Photograph by Saul Loeb/AFP/Getty Images.

Elizabeth Warren is out with her first television ad of her Senate campaign (embedded below).

The 60-second spot serves mostly as an introduction to voters, and never once mentions Sen. Scott Brown, the Massachusetts Republican whom she is widely expected to square off against next year for the seat once held by the late Ted Kennedy.

Warren does, however, appear to reference a growing number of attacks against her from independent conserative groups, such as Karl Rove's Crossroads GPS, which have attempted to paint the Harvard professor as a radical.

"Before you hear a bunch of ridiculous attack ads, I want to tell you who I am," Warren says in the video before going on to provide a quick biographical sketch beginning with her childhood and running through her work to create the Consumer Financial Protection Bureau.

"For years, I worked to expose how Wall Street and the big banks are crushing middle-class families. It just isn’t right," she says. "I stood up to the big banks and their army of Washington lobbyists. I worked to hold them accountable."

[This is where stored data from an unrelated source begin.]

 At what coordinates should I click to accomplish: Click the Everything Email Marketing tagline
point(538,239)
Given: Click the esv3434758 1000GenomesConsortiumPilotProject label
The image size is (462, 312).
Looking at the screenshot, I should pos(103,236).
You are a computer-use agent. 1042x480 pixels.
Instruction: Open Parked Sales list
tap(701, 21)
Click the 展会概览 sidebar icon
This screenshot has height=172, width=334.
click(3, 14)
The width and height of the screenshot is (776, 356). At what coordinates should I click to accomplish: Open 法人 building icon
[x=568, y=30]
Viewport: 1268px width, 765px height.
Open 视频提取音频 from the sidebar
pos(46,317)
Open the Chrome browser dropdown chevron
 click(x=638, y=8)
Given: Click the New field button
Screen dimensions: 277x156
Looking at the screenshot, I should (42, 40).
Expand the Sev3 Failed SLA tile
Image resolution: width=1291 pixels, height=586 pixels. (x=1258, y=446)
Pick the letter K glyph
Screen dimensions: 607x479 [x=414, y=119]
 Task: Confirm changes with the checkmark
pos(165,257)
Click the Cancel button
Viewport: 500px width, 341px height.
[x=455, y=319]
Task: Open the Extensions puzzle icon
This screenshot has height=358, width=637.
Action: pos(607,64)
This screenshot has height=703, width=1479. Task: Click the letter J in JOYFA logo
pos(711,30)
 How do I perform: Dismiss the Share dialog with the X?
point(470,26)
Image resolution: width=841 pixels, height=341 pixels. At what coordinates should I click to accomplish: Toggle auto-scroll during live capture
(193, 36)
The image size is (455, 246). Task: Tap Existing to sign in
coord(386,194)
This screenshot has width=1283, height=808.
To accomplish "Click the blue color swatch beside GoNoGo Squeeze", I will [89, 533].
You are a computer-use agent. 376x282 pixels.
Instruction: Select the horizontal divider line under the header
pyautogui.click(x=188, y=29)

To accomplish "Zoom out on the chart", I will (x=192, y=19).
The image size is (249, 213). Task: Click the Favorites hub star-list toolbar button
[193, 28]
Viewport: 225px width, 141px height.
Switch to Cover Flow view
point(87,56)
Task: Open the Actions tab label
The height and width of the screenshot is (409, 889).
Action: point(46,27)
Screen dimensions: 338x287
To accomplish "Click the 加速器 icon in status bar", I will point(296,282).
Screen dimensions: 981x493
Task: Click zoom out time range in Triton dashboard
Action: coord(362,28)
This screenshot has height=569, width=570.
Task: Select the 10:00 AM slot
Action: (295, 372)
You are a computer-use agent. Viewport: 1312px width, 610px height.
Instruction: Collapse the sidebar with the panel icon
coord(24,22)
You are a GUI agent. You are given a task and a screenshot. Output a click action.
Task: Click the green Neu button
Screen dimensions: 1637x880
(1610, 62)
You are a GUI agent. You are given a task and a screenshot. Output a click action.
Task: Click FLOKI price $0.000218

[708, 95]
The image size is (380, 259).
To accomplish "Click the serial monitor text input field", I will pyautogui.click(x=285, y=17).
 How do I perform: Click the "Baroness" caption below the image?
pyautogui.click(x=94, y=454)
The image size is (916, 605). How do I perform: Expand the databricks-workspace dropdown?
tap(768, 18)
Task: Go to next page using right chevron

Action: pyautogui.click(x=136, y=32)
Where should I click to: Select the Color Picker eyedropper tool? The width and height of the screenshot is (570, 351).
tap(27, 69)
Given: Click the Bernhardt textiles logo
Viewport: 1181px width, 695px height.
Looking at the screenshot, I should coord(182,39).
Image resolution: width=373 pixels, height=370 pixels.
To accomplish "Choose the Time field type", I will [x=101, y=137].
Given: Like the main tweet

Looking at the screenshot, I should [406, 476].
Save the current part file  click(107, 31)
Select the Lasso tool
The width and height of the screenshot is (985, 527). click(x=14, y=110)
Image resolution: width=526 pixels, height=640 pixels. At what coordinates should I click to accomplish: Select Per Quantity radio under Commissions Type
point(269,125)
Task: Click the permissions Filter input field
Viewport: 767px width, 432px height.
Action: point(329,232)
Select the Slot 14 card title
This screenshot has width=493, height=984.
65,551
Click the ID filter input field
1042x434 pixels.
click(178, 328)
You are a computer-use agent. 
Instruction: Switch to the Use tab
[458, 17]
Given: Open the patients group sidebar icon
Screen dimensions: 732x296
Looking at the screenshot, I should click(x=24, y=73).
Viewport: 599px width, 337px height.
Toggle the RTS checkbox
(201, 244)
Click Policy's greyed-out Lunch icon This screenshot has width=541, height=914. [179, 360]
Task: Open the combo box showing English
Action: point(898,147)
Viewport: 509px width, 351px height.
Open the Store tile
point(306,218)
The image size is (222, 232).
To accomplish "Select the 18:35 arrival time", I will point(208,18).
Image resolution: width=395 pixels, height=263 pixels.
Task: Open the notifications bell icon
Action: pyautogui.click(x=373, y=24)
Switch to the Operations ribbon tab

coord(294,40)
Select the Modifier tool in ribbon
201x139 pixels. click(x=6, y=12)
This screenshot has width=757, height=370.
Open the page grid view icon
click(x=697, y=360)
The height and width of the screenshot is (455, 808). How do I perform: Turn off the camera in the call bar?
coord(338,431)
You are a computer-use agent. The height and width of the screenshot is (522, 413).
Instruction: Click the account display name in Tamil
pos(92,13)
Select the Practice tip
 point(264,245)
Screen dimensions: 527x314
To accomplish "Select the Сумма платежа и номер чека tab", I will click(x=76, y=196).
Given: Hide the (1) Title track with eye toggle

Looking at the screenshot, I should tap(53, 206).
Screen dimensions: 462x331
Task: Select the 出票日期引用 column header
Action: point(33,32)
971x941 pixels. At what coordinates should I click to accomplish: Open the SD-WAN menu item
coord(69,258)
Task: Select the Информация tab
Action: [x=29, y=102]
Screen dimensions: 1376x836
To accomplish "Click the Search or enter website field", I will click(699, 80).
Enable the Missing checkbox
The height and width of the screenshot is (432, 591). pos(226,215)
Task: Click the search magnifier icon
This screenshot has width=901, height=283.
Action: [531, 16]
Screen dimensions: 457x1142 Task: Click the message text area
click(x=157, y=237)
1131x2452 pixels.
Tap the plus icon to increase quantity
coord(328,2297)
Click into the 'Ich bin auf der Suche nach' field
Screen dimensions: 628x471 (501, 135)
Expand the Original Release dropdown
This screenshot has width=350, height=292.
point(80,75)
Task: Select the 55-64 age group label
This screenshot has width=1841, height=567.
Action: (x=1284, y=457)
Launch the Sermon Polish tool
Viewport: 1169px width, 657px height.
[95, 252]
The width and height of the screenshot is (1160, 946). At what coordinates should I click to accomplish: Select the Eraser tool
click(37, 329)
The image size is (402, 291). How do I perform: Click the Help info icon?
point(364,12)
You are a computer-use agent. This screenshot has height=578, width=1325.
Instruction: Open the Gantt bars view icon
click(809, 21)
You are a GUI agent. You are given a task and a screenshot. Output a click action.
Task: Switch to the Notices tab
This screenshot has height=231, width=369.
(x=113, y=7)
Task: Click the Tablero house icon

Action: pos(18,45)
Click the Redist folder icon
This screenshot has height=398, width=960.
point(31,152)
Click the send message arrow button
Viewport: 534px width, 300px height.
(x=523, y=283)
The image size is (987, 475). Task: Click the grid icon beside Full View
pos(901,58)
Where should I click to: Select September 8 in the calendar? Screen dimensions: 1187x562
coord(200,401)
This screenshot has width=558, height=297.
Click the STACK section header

The Huffington Post reports that the ad will run statewide.

While the new television campaign will likely boost Warren’s name recognition, the consumer advocate already appears to have built quite a following in Massachusetts and across the nation. In addition to a number of YouTube moments (of the positive variety) that have made the rounds online, Warren is also drawing relatively massive crowds to her campaign rallies.

The Boston Globe reports that Warren’s most recent event, held over the weekend, drew more than 1,000 supporters, a rather giant number for a statewide campaign this early in the race.